This example shows how to bootstrap an Azure account with Terraform. It performs the following:
- Creates Azure AD Application and Service Principal
- Creates Resource Group
- Creates Azure Storage Account (where state is stored)
- Updates GitHub Repository Secrets
- Creates Documentation in Confluence
-
Terraform >= 1.5
-
Azure CLI >= 2.0.0
-
A GitHub Repository for maintaining other repositories. You can create one with the following command replacing the values with your own:
gh repo create myorg/devops --description "Repository to maintain other repositories in the organization" --add-readme --private
-
A Confluence Space for maintaining documentation
Create a file terraform.tfvars
with the following content. Replace the values with your own:
name = "terraform"
location = "westus"
confluence_username="email@example.com"
confluence_token="ATATT3xqbcdefghjklmnopqrstuvwxyz"
confluence_site="example.atlassian.net"
confluence_space="DevOps"
github_owner = "wernerstrydom"
github_token = "ghp_abcdefghjklmnopqrstuvwxyz"
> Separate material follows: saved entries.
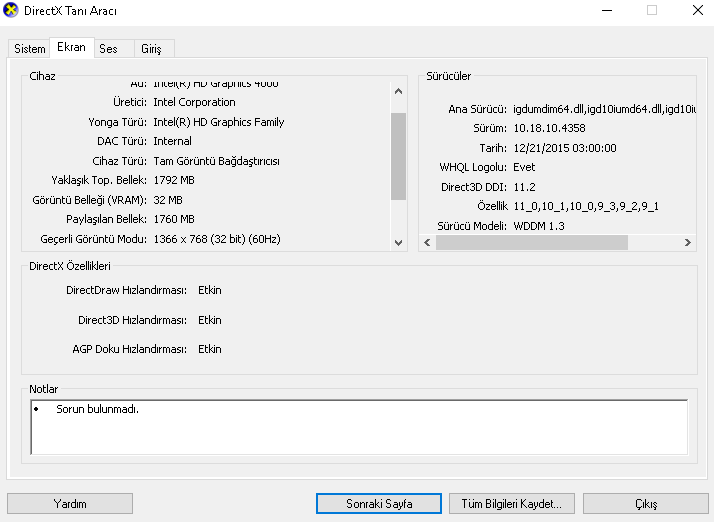Click the driver version 10.18.10.4358 text
The image size is (714, 522).
pyautogui.click(x=549, y=128)

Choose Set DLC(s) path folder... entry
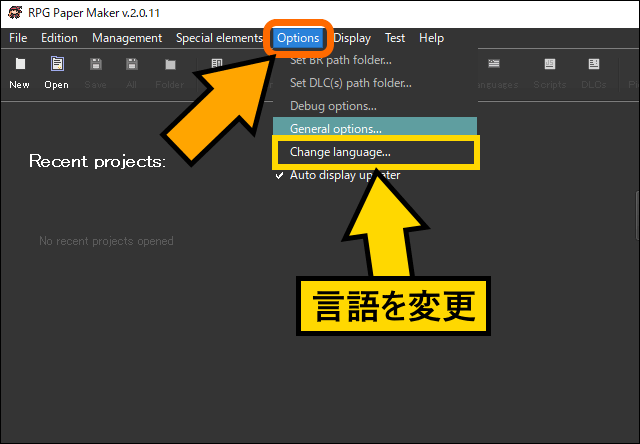point(350,83)
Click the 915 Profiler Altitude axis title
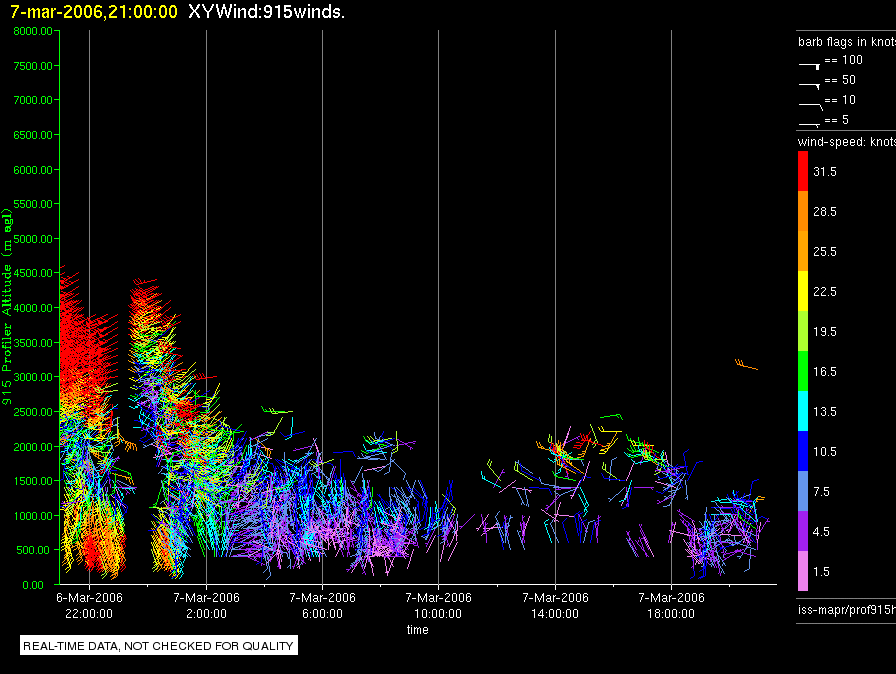Screen dimensions: 896x674 (x=7, y=307)
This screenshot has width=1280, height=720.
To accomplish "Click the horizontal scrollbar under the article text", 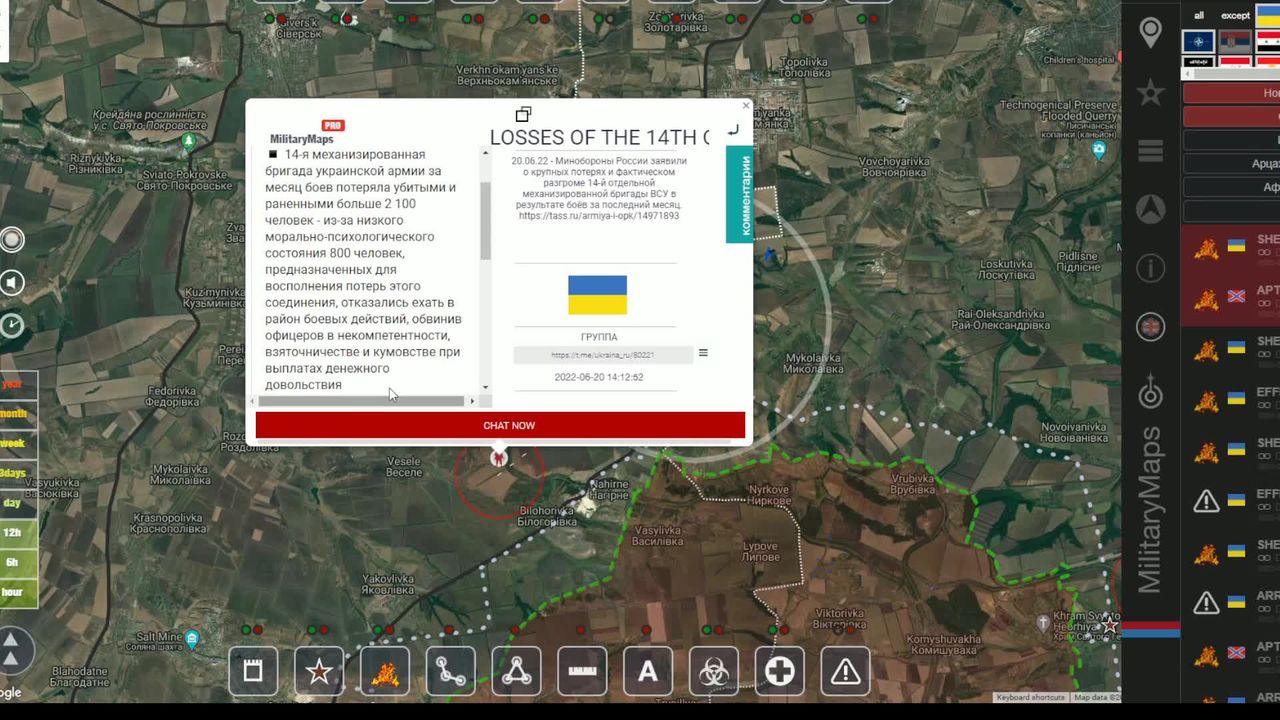I will click(362, 401).
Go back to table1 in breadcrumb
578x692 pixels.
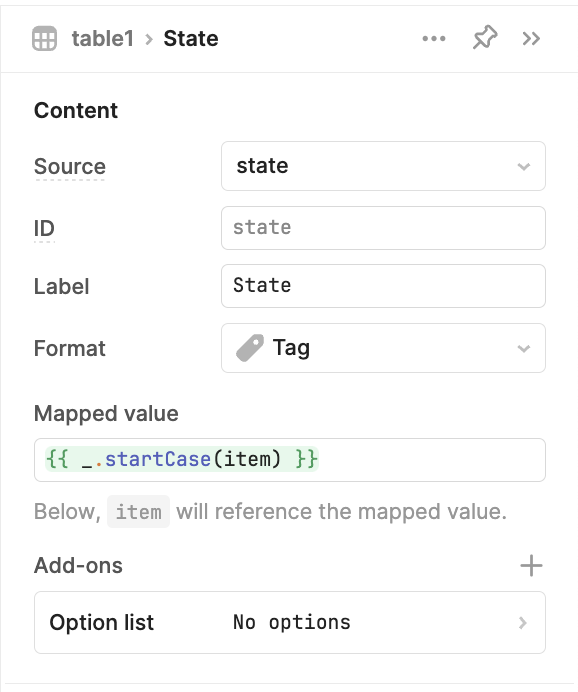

github_repository_name = "devops"
The values are as follows:
Name | Description | Reference |
---|---|---|
name | The name of the storage account, resource group and application | |
location | The location of the storage account and resource group | Azure Regions |
confluence_username | The username of the Confluence user | |
confluence_token | The API token of the Confluence user | Confluence API Tokens |
confluence_site | The site of the Confluence instance | |
confluence_space | The space of the Confluence instance | |
github_owner | The organization where repos are being stored | |
github_token | The API token of the GitHub user | GitHub API Tokens |
github_repository_name | The name of the repository responsible to manage GitHub, Azure and whatnot |
For example, you could create a devops
repository in your organization which would be reponsible for managing all the other repositories in your organization. You can create it using the gh
command line tool:
gh repo create myorg/devops --description "Repository to maintain other repositories in the organization" --add-readme --private
Before running Terraform apply, be sure to login to Azure. You can do this with the following commands:
az login
az account set --subscription <subscription_id>
terraform init
terraform plan
terraform apply
Once the resources are created, you'll may need to copy the state to the storage account. You can do this with the following command:
First, you'll need to add a backend configuration to your terraform.tf
file, replacing the values with the ones generated:
terraform output -raw backend > backend.tf
Then, run the following commands:
terraform state push terraform.tfstate
You can now delete the local state file.
:note: You may want to remove the
backend.tf
file as well.
If you'd like to delete the resources you just created, run the following command:
terraform destroy
terraform fmt -recursive
This library is licensed under the MIT License. See the LICENSE file.